Seundja Rhee, Port d’Amsterdam, 1956, oil on canvas, 26.5 x 40.5 cm, 10.4 x 15.9 in., © ADAGP, Paris
After her studies in Japan, the Korean War forced S. Rhee to leave her country and her children behind, and move to France, where she was to remain for fifty years. She enrolled in the Académie de la Grande Chaumière, frequented the École de Paris group, and created her first paintings.
The first part of the exhibition bears witness to this period during which, immersed in postwar western culture, she painted landscapes from her daily life, such as Port d’Amsterdam (1956), a work whose style is reminiscent of Nicolas de Staël’s during the same period.
The visit continues in a space dedicated to the decade 1960-1970, which marked her turn towards abstraction; in this period S. Rhee used techniques as varied as oil painting, woodcutting, mosaic, and pottery.
Seundja Rhee, Ying and Yang, May 1975 No.1, 1975, acrylic on canvas, 200 x 250 cm, © National Museum of Modern and Contemporary Art, South Korea, © ADAGP, Paris
Progressively, intelligent scenography using picture rails that are both straight and curved, allows the yin and yang to emerge: this is the central symbol and philosophical element of S. Rhee’s œuvre. In her large format works, she associated the cosmos and spirituality, presenting an intimate, touching poetry (Yin Yang, May No1, 75, 1975). The two chromatic spectrums of red and blue clash and unite by turns, a metaphor for the complementarity of the two cultures dear to the artist.

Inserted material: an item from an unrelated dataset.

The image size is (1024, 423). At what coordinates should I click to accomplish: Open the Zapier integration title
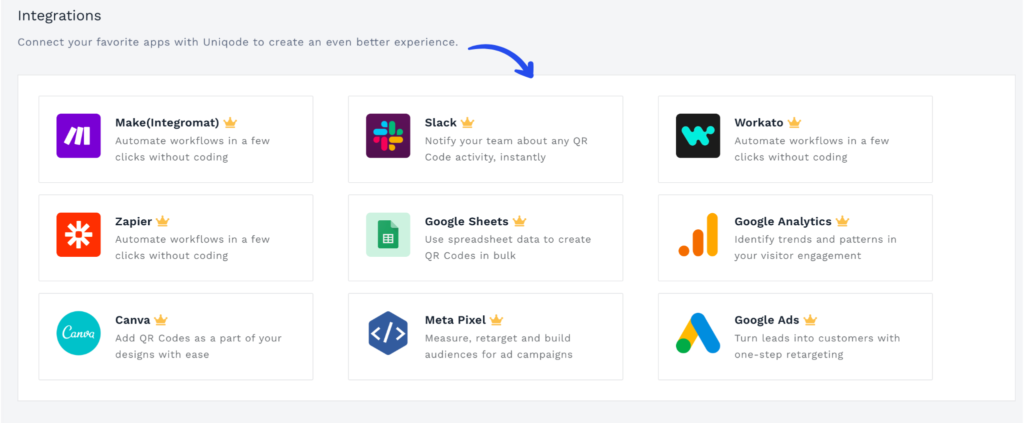pyautogui.click(x=133, y=221)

From 1973 until the end of her life, her work explored the construction and deconstruction of the yin and yang form. This was even used for the architectural plan of the studio the artist had built in Tourrettes-sur-Loup, in the Alpes-Maritimes region, in the late 1980s.

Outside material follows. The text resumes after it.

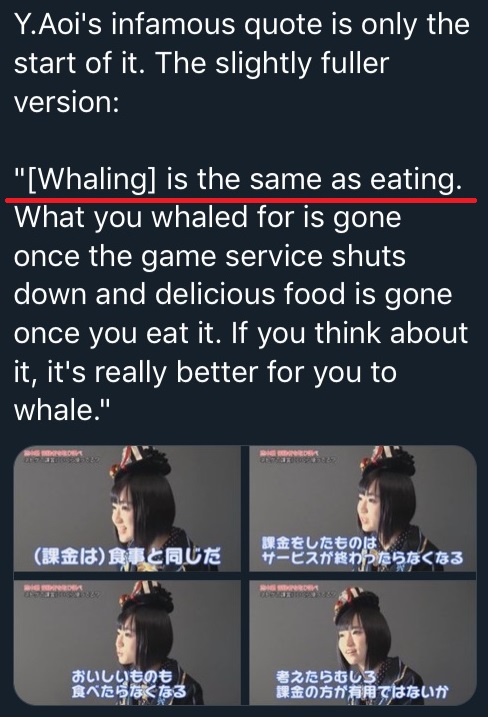
Task: Click the name Y.Aoi's at tweet start
Action: coord(59,25)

Seundja Rhee, A Night of Tourrettes, August No. 2, 79, 1979, © National Museum of Modern and Contemporary Art, South Korea, © ADAGP, Paris
It is regrettable that almost all of the artworks shown in this exhibition come from the Seund Ja Rhee Foundation. Loans of works from international collections, such as those of the Centre national des arts plastiques or from the Musée départemental des Arts asiatiques de Nice, would have given the South Korean public access to them and illustrated the artist’s constant travels between South Korea and France. That said, the error is partly corrected in the massive room located at the end of the visit, where a significant amount of S. Rhee’s international archives are presented – unfortunately in a more rudimentary and less thoughtful way than the paintings in the preceding rooms.
Characterized by nostalgia,1 her work offers a metaphysical journey into the depths of her soul. Thanks to exhibitions like this one, the work of S. Rhee, who was torn between two cultures during her lifetime, has recently acquired real recognition in her native country, recognition she still has difficulty attaining in France.
Rhee Seundja. Road to the Antipodes, from 22 March to 29 July 2018, at the National Museum of Modern and Contemporary Art (Seoul, South Korea).